Why confidence follows passion for women who are going places – Fiona Tatton, Womanthology Editor

Transport
Fiona Tatton - Womanthology Founder and Editor

Fiona Tatton

Don’t stop moving

Hello and welcome to issue 66, our Women in Transport and Automotive issue. If you get people talking about ‘travel’ it’s all romantic notions of self-discovery and ‘finding yourself’, but if you hear about ‘transport’ it’s generally framed in the mundane here and now, and this needs to change. I can’t think of many greater blessings than to be able to journey around freely, whether it’s by car, train, bus, plane or whatever and there’s an increasingly important role for women to play in keeping us all moving.

Kelsey Pexton - Arnold Clark

Kelsey Pexton

Two very special things have happened this issue. I’m delighted to say that we’ve started working with Arnold Clark as partners and sponsors of this edition, as well as them becoming our preferred car supplier. We hear from Kesley Pexton, one of their automotive spray painters in Glasgow. She tells us how she took a chance to pursue a career doing something ‘unusual’ for a woman, but she’s never looked back and this is now the new normal. Barriers. Broken.

Also in the automotive space, I’m proud to say that Womanthology is now the media partner for Storm Racing, who we first featured back in June after their Women in Motorsport Award win. I want to show Womanthology’s support to this amazing all-girl team.  Emily Chesters, the team’s manager, made the important point that as there’s currently less girls in STEM, the team can use that to their advantage. The entrepreneurial spirit is alive and kicking as Emily has to have the skills to pay the bills for the team, highlighting the importance of an understanding of commerciality for the team of sixth formers as they set about designing and building their own car.

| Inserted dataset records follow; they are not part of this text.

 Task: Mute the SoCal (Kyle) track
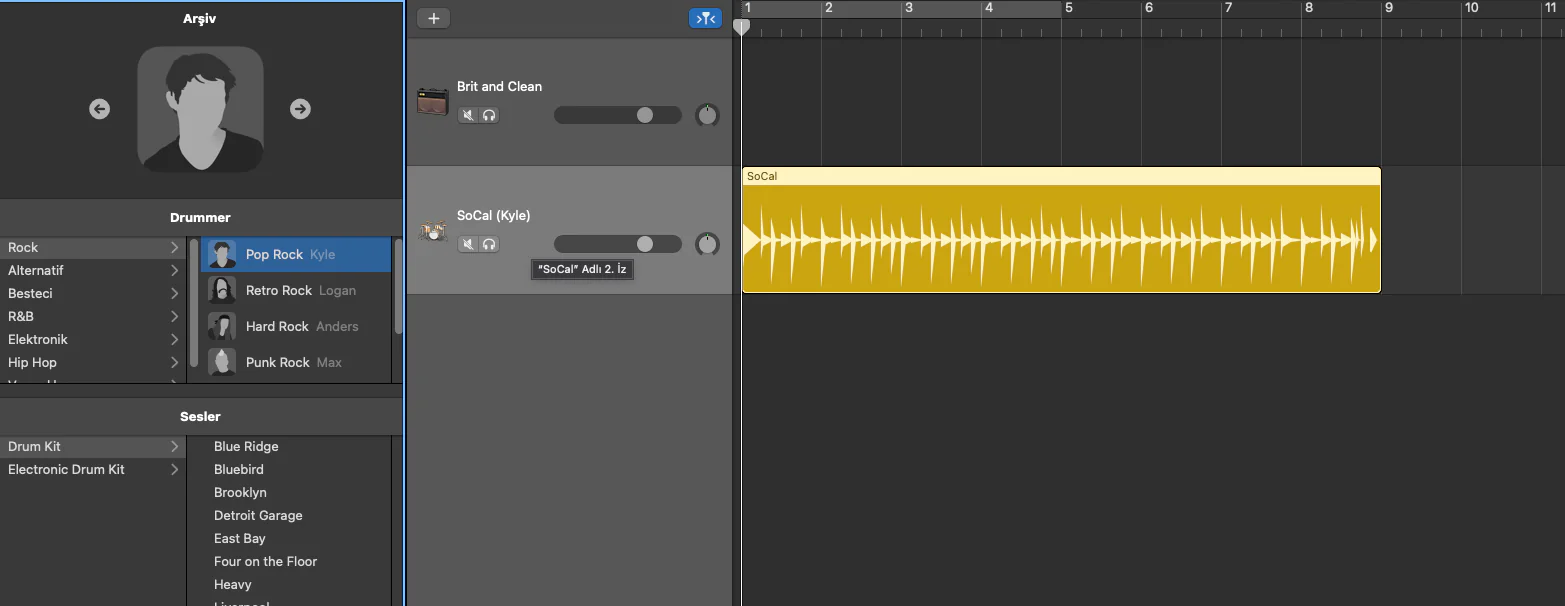468,244
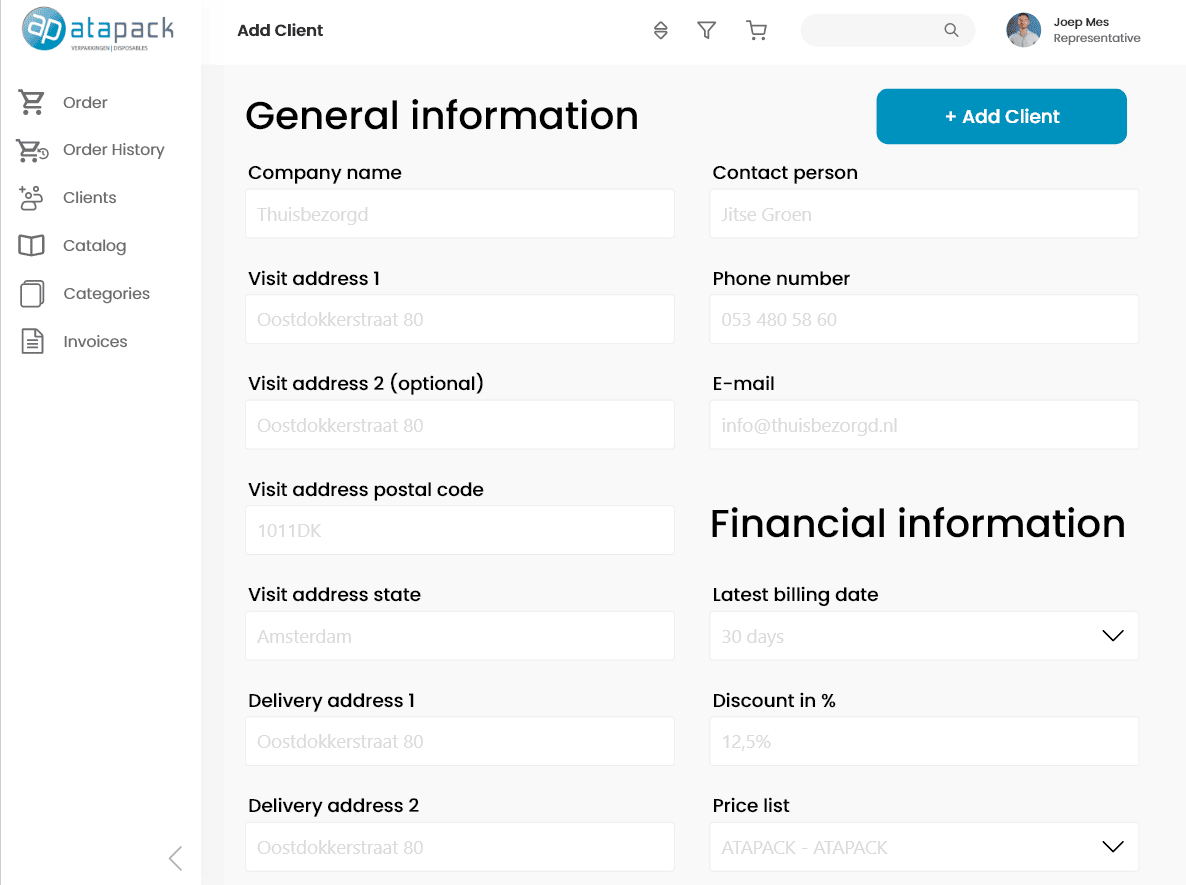Open the filter funnel icon
This screenshot has width=1186, height=885.
coord(707,31)
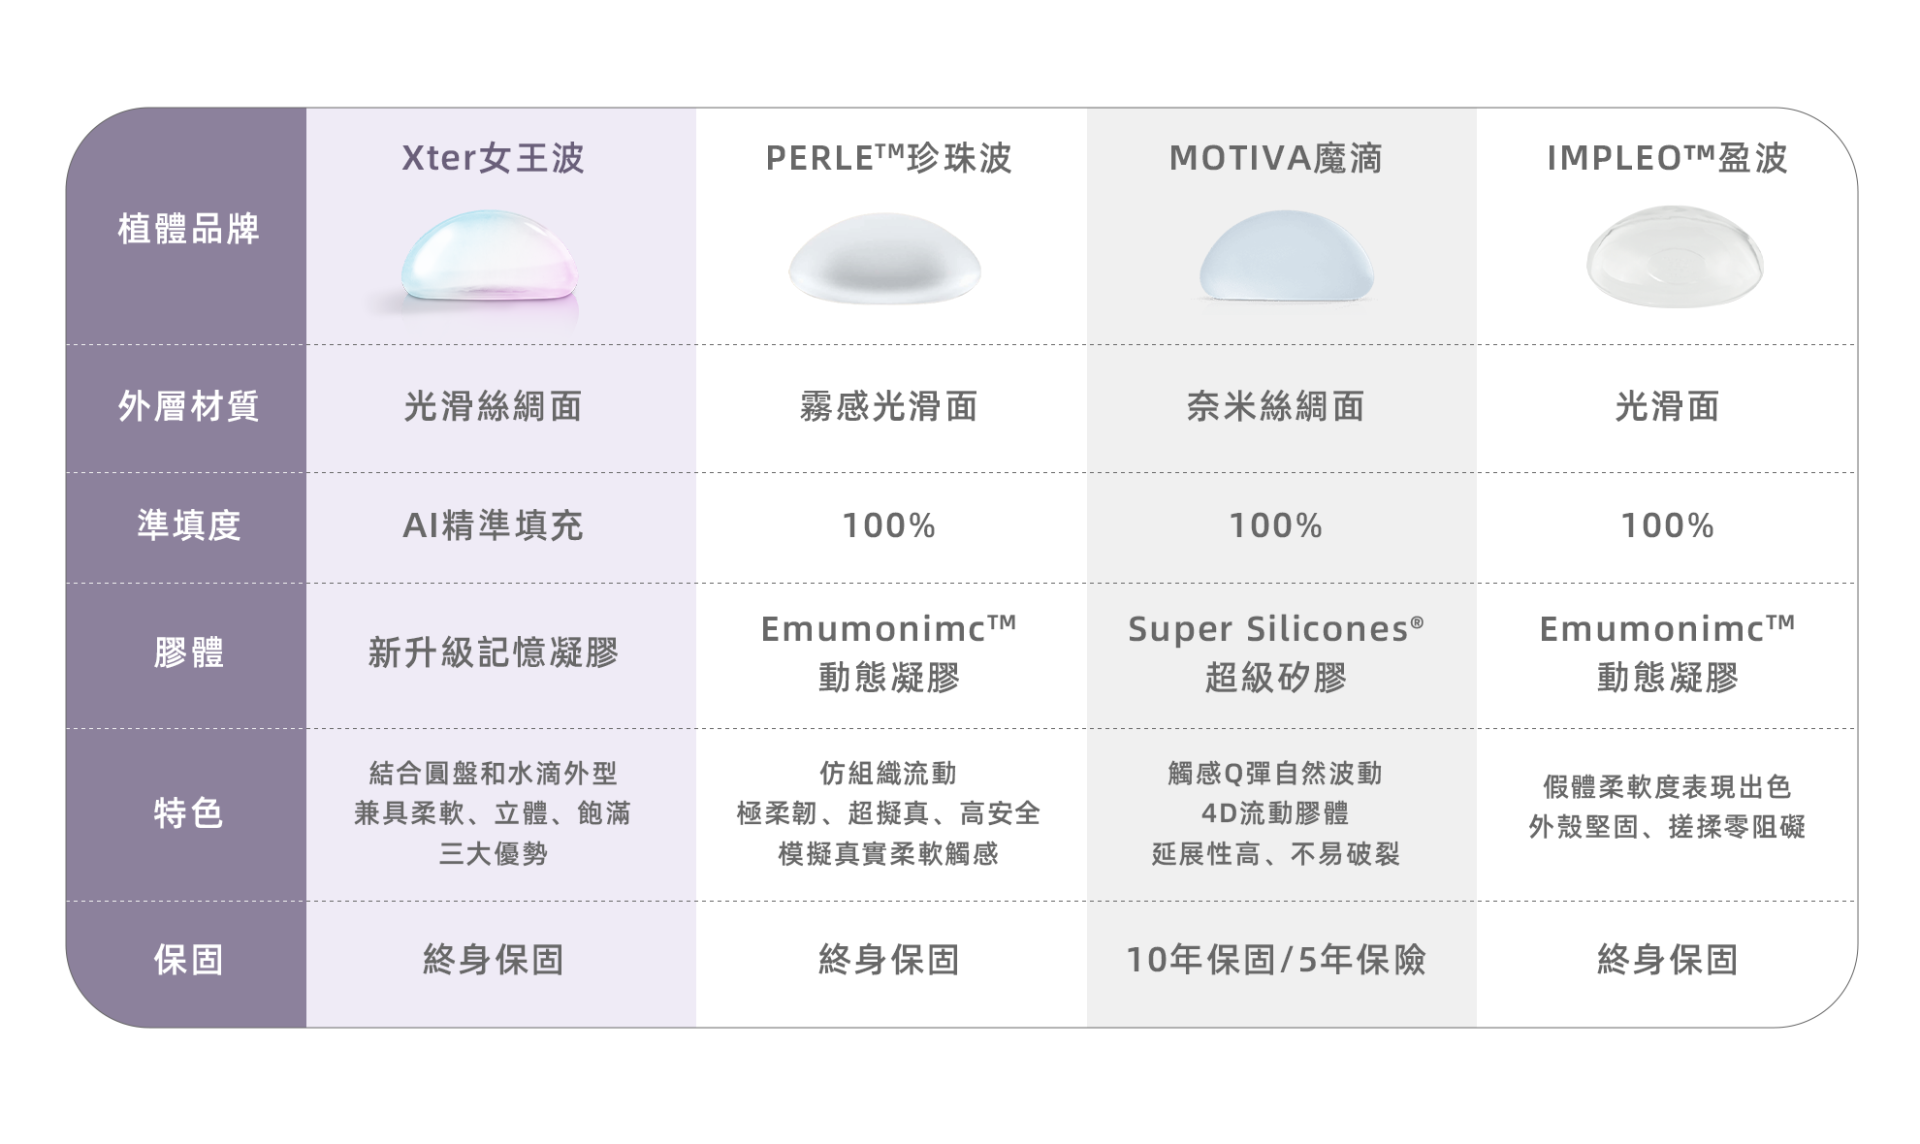This screenshot has height=1144, width=1920.
Task: Click the 保固 row label
Action: pos(188,960)
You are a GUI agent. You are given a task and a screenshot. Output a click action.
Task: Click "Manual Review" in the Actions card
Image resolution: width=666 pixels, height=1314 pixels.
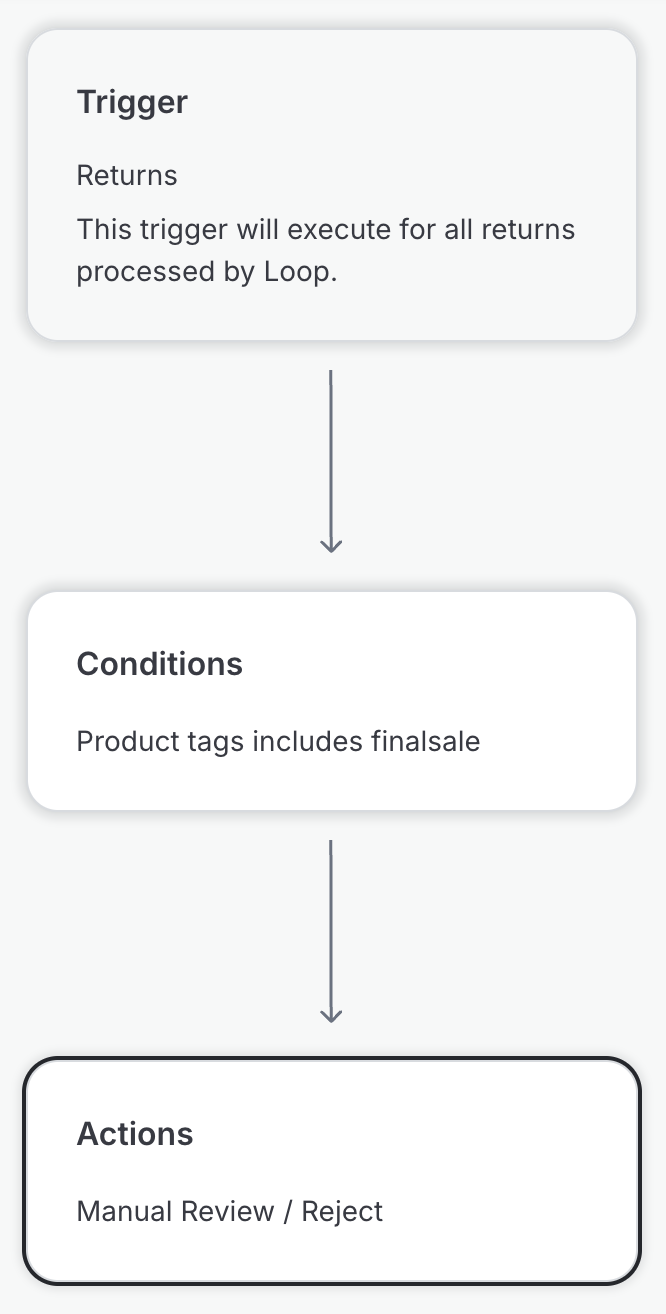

Remind yourself to be yourself

I also spoke to Bianca Orrey, managing director of electric vehicle supply expert EV OneStop. Like Emily, Bianca has worked out how to use being in a minority and turn it to her advantage. Make yourself memorable to the people you meet by being engaging and knowing your stuff back to front and inside out, and most importantly, just being yourself. If it’s your passion then let it shine through and people will appreciate you all the more for it. Fellow entrepreneur, Pauline Dawes of SOMI Trailers, makes a similar point.

Without fail I learn something new from pretty much every contributor I speak to. It’s not until I’m sat editing everything together that the stories start to fit together like some incredible puzzle. I suppose if I had to compare it to something transport related it would be like a London Underground map. There’s one bit of wisdom over here that will take my thinking off in one direction, and then another over here that will get me thinking about something else entirely, but they’re all somehow interconnected, but not always in obvious ways.

Caroline Pidgeon, Chair of the London Assembly Transport Committee reminds us about the importance of ensuring women’s voices are heard as transport users (so in terms of accessibility, safety and access to fair deals on fares), which in turn links to support for the female staff on the London transport network.

The power to move people

Following on from this, Camilla Ween, Chair of the Women’s Transportation Seminar, talks about transport as a way of “repairing urban fabric” and “social inequality”. Transport is quite literally has the power to move people, women and men, and to improve their circumstances and life chances at the same time. It’s a great leveller.

Sharon Kindleysides from Kapsch TrafficCom shares the way tech-based intelligent transport systems have a role in helping to ensure that travellers have the best options open to them. The internet of things (IoT) and mobile connectivity means (in theory at least) that we should never have to miss a train or get caught up in a traffic jam again. Our devices can help us avoid such unnecessary time wasting tedium. More broadly, tech can also keep us safe.

Confidence follows passion

Kiah Erlich - Honeywell

Kiah Erlich

Kiah Erlich is director of Honeywell’s Flight Support Services, where she creates technology to help pilots fly more efficiently and safely. She makes the point that more connectivity means that there is a renaissance in aviation as the process of the development of technology is getting faster than ever. Kiah originally started out as a pilot but in addition to being able to fly planes she’s now learning to code. She talks about the link between coding and creativity. She also observes that “confidence follows passion”.

In gender equality circles we are forever telling girls and women that they need to learn to be more confident, but actually if you’re in an environment where you’re free to follow your passions unhindered, then confidence is a happy by-product, rather than something illusive to be chased. The more I think about this, the more I believe it to be true.

We’ve got all these amazing women, and more. I hope you enjoy reading.